Despite this, cancer survival rates are higher than ever before. In recent years, cancer treatment has improved rapidly, but a complete cure has always appeared to be just beyond reach, a tantalising Holy Grail of medical science. This month, however, an announcement was made that could have the potential to end all that.
The good news is that human trials could begin in as little as four years’ time.

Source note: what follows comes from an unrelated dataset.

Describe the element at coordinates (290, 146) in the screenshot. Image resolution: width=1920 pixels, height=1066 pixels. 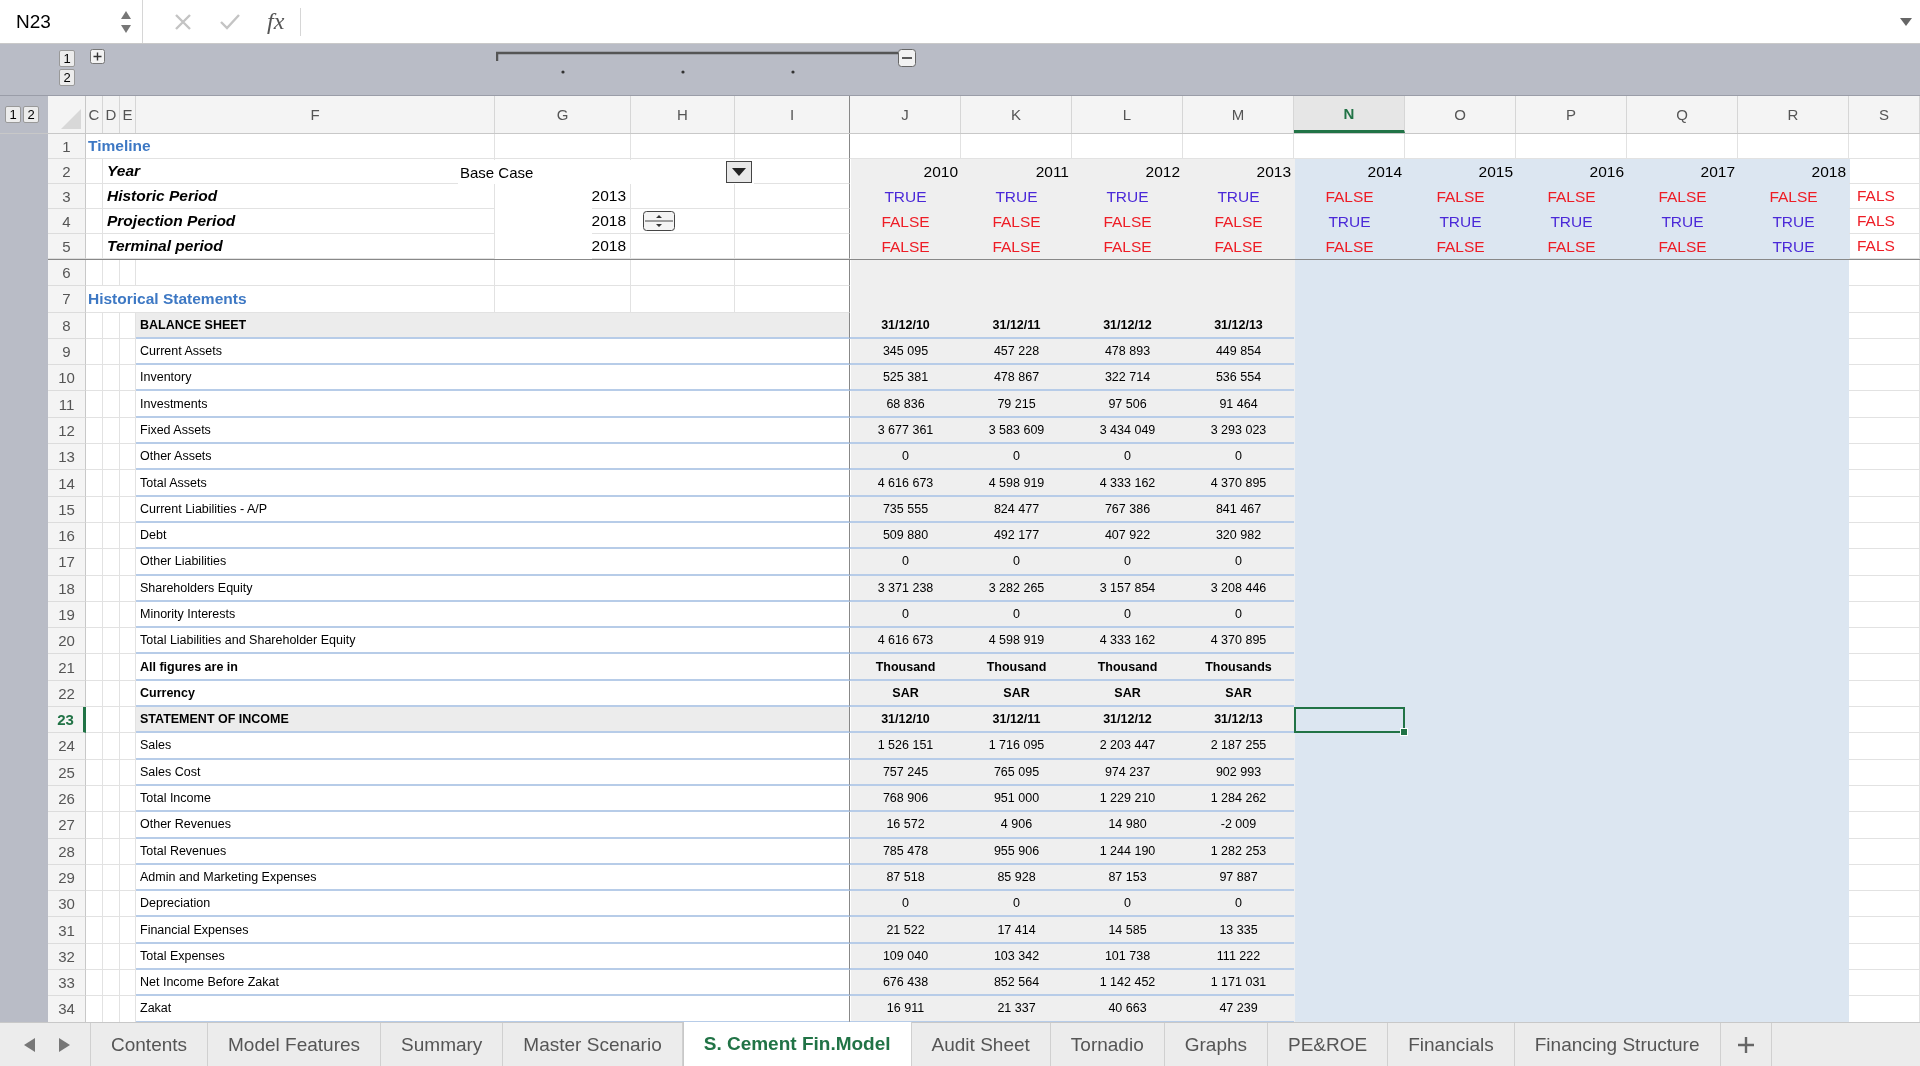
I see `section-title: Timeline` at that location.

If those trials prove to be successful, then science will have made a major stride towards eradicating the disease completely.
A joint Dutch/Canadian team stumbled across this miraculous discovery whilst searching for ways to treat malaria in pregnant women.
According to the team, the carbohydrate that malaria attacks in the placenta is exactly the same as a carbohydrate present in cancer cells.
As Metro.co.uk reports, Ali Salanti from the University of Copenhagen said, “for decades, scientists have been searching for similarities between the growth of a placenta and a tumor (...) The placenta is an organ, which within a few months grows from only few cells into an organ weighing approx. two pounds, and it provides the embryo with oxygen and nourishment in a relatively foreign environment. (...) In a manner of speaking, tumors do much the same, they grow aggressively in a relatively foreign environment.”
Intrigued by this idea, the team tailored a special malaria protein to include a toxin designed to target cancerous cells. The cancer cells absorb the protein and are then in turn killed by the malaria virus. Theoretically, this idea is sound and experiments on mice with cancer have already begun.
It’s definitely early days yet, but the team are hopeful that this innovative new treatment could provide scientists with a valuable weapon in the fight against cancer. If the trials are successful, the potential benefits are simply staggering to consider. It just goes to show that no dream is too big to accomplish, provided we never stop believing that it’s possible. Imagine a world without cancer and perhaps, in time, we won’t have to.